:: TASK BRIEF ::
Start at the line containing "Given: Open Properties wrench icon in toolbar" and transcribe every line exactly through the end of the records below, and only those lines.

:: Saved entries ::

========================================================================

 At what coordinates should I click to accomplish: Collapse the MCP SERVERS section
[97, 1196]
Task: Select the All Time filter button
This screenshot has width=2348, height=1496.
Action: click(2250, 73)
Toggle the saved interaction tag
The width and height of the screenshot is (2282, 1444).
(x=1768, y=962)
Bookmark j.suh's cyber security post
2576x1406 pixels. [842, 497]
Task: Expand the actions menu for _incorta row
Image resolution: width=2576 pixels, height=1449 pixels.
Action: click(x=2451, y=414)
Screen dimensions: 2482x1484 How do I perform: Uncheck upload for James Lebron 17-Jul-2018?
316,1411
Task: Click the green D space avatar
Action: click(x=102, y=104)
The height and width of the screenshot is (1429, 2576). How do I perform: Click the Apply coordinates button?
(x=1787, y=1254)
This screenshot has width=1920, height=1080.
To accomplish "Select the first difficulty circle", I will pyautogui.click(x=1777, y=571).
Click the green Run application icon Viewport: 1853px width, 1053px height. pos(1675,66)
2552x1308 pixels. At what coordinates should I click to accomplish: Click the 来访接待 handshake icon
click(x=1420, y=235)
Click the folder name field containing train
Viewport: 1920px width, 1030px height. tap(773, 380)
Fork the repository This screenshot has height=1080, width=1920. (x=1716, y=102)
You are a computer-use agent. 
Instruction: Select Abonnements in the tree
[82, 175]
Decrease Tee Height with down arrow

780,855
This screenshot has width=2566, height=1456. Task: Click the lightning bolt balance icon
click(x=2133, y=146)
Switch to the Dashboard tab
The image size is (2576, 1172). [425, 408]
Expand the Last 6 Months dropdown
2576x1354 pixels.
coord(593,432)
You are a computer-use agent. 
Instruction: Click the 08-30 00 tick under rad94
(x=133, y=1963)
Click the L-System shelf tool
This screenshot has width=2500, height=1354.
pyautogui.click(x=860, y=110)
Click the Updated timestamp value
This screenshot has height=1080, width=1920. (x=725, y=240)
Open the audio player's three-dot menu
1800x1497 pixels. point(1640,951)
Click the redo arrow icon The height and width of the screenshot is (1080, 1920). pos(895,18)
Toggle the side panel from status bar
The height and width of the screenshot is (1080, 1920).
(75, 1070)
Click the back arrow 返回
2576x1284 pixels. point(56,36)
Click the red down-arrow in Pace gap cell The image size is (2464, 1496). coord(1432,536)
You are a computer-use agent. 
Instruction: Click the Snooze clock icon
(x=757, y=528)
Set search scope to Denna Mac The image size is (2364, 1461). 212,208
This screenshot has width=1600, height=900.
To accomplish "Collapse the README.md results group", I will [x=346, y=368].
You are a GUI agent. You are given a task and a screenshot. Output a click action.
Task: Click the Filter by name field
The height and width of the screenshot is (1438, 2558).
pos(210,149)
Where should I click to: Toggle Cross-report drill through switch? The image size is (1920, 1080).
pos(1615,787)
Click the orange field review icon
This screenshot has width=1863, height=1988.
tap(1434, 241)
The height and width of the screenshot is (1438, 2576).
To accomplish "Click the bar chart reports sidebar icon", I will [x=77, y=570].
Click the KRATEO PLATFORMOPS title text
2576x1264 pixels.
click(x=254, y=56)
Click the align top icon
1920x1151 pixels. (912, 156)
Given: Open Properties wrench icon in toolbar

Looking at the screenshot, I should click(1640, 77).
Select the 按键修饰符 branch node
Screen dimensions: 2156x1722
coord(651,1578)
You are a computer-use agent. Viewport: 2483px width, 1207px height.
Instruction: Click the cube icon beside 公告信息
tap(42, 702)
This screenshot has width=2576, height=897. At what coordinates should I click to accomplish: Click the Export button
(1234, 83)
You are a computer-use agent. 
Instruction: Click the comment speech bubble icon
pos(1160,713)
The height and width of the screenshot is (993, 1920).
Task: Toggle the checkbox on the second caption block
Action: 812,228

========================================================================

:: PROBLEM SOLUTION ::
Given: Open Properties wrench icon in toolbar

Looking at the screenshot, I should click(1640, 77).
Select the 按键修饰符 branch node
Screen dimensions: 2156x1722
coord(651,1578)
You are a computer-use agent. Viewport: 2483px width, 1207px height.
Instruction: Click the cube icon beside 公告信息
tap(42, 702)
This screenshot has width=2576, height=897. At what coordinates should I click to accomplish: Click the Export button
(1234, 83)
You are a computer-use agent. 
Instruction: Click the comment speech bubble icon
pos(1160,713)
The height and width of the screenshot is (993, 1920).
Task: Toggle the checkbox on the second caption block
Action: 812,228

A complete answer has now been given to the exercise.